» **ASSIGNED TASK**: An exact transcript of all the records is the expected answer.
------ RECORDS FOR THE TASK
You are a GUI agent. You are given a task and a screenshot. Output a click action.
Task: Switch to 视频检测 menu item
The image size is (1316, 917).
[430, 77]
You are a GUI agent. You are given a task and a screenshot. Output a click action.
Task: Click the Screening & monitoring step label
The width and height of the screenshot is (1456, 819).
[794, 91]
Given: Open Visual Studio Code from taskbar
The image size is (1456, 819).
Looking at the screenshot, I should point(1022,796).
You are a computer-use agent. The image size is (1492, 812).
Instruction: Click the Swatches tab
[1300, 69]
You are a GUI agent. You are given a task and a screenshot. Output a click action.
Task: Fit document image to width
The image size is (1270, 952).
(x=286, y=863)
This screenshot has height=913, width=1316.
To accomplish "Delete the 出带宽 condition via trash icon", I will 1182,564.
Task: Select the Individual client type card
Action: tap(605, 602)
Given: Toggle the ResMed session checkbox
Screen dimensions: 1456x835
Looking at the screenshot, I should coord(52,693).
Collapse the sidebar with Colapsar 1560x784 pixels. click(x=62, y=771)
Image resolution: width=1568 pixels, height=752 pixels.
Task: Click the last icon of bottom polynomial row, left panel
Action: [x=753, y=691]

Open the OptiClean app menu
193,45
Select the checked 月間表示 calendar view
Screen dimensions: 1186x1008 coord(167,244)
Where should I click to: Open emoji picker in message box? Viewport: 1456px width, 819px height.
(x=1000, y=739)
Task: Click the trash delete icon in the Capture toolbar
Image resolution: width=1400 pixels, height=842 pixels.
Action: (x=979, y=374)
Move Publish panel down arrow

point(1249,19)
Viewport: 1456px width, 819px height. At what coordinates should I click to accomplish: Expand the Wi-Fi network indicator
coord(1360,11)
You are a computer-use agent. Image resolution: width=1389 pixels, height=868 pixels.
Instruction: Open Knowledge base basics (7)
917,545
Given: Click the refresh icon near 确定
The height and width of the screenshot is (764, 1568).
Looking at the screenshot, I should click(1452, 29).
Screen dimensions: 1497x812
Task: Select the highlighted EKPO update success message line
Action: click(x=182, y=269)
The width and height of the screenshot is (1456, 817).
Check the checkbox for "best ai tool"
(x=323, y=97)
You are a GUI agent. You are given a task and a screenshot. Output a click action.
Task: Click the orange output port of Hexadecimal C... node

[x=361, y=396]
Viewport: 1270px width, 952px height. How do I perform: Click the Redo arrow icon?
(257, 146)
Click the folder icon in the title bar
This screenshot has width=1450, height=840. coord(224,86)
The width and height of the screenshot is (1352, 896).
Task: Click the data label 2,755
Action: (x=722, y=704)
------------
» **FINISHED EXERCISE**:
You are a GUI agent. You are given a task and a screenshot. Output a click action.
Task: Switch to 视频检测 menu item
The image size is (1316, 917).
[430, 77]
You are a GUI agent. You are given a task and a screenshot. Output a click action.
Task: Click the Screening & monitoring step label
The width and height of the screenshot is (1456, 819).
[794, 91]
Given: Open Visual Studio Code from taskbar
The image size is (1456, 819).
Looking at the screenshot, I should point(1022,796).
You are a computer-use agent. The image size is (1492, 812).
Instruction: Click the Swatches tab
[1300, 69]
You are a GUI agent. You are given a task and a screenshot. Output a click action.
Task: Fit document image to width
The image size is (1270, 952).
(x=286, y=863)
This screenshot has height=913, width=1316.
To accomplish "Delete the 出带宽 condition via trash icon", I will 1182,564.
Task: Select the Individual client type card
Action: tap(605, 602)
Given: Toggle the ResMed session checkbox
Screen dimensions: 1456x835
Looking at the screenshot, I should coord(52,693).
Collapse the sidebar with Colapsar 1560x784 pixels. click(x=62, y=771)
Image resolution: width=1568 pixels, height=752 pixels.
Task: Click the last icon of bottom polynomial row, left panel
Action: [x=753, y=691]

Open the OptiClean app menu
193,45
Select the checked 月間表示 calendar view
Screen dimensions: 1186x1008 coord(167,244)
Where should I click to: Open emoji picker in message box? Viewport: 1456px width, 819px height.
(x=1000, y=739)
Task: Click the trash delete icon in the Capture toolbar
Image resolution: width=1400 pixels, height=842 pixels.
Action: (x=979, y=374)
Move Publish panel down arrow

point(1249,19)
Viewport: 1456px width, 819px height. At what coordinates should I click to accomplish: Expand the Wi-Fi network indicator
coord(1360,11)
You are a computer-use agent. Image resolution: width=1389 pixels, height=868 pixels.
Instruction: Open Knowledge base basics (7)
917,545
Given: Click the refresh icon near 确定
The height and width of the screenshot is (764, 1568).
Looking at the screenshot, I should click(1452, 29).
Screen dimensions: 1497x812
Task: Select the highlighted EKPO update success message line
Action: click(x=182, y=269)
The width and height of the screenshot is (1456, 817).
Check the checkbox for "best ai tool"
(x=323, y=97)
You are a GUI agent. You are given a task and a screenshot. Output a click action.
Task: Click the orange output port of Hexadecimal C... node

[x=361, y=396]
Viewport: 1270px width, 952px height. How do I perform: Click the Redo arrow icon?
(257, 146)
Click the folder icon in the title bar
This screenshot has width=1450, height=840. coord(224,86)
The width and height of the screenshot is (1352, 896).
Task: Click the data label 2,755
Action: (x=722, y=704)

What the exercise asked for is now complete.